By Tim W. Shenk
Coordinator, Committee on U.S.-Latin American Relations (CUSLAR)
“I love my country
By which I mean
I am indebted joyfully
To all the people throughout its history
Who have fought the government to make right”
– Ani DiFranco, from “Grand Canyon” (2004)
DiFranco argues that making things right often means “fighting the government.” Many current struggles for rights – for healthcare, housing, land, dignified work, a quality education, even the right to family – are essentially a confrontation with the state. This issue of the CUSLAR Newsletter reports on a few of these struggles in Latin America, on the U.S.-Mexico border and at home in Central New York.
Creating sanctuary for the oppressed and persecuted is one of many ways of “fighting the government to make right,” and it’s necessary again today.
A sanctuary is a sacred place, a haven from harm. It’s a place where the highest Divine law of justice is to be upheld, at times in defiance of earthly laws.
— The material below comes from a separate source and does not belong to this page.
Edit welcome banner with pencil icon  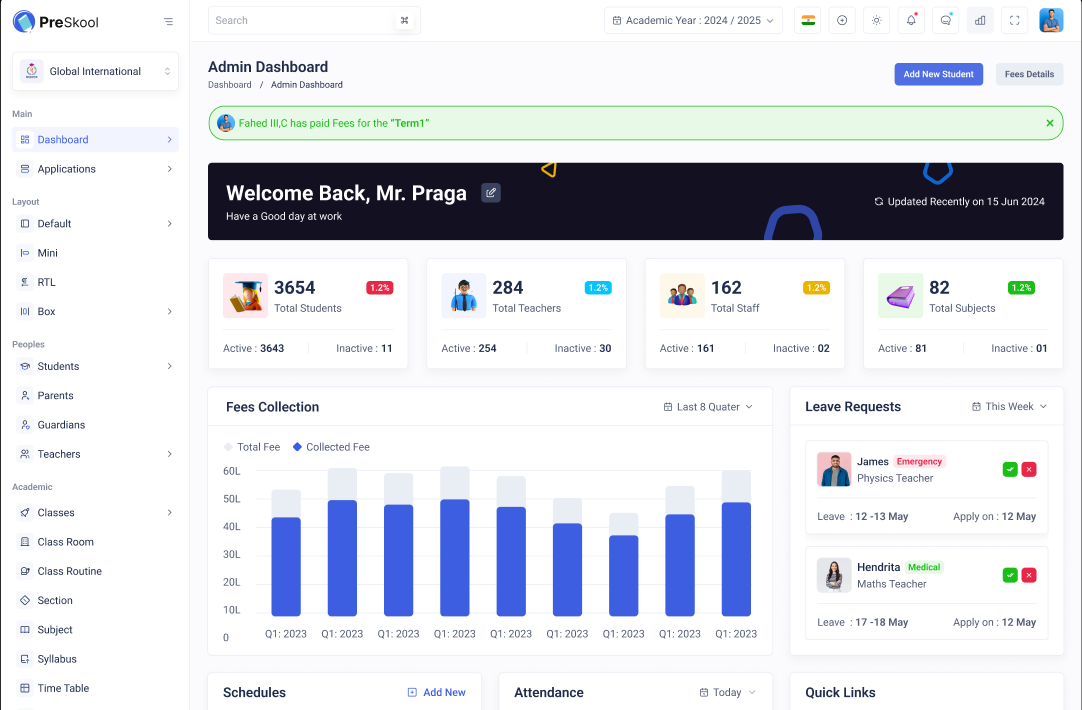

What has become known as the Sanctuary Movement took hold in the 1980s. More than 440 cities and hundreds of houses of worship across the United States declared themselves sanctuaries, taking a stand to illegally harbor refugees fleeing U.S.-funded wars in El Salvador and Guatemala.
As of 2018, nearly half of U.S. residents live in a “sanctuary jurisdiction” that protects against questioning about immigration status or restricts local law enforcement from cooperating with Immigration and Customs Enforcement (ICE).
Ithaca, New York has been an active proponent of sanctuary then and now. Most recently in February 2017, the city updated its 1985 sanctuary resolution. In a unanimous vote, the common council passed an ordinance directing city officials, including police officers, not to ask for a person’s immigration status unless the person is actively committing a crime related to their status.
What is sanctuary?
Sanctuary is a practice grounded in the major world religions and ethical traditions. It follows the idea that communities should be obligated to protect people from punishment under unjust laws. It is a particular kind of nonviolent civil disobedience that cannot be undertaken alone. Sanctuary is an ongoing collective commitment with moral, material and educational components.
More than a symbolic act, sanctuary’s goal is to protect the safety of vulnerable members of the community through collective moral force.
In this sense, sanctuary only becomes real if a community makes it real. As with any human right, sanctuary cannot simply be decreed: it must be defended.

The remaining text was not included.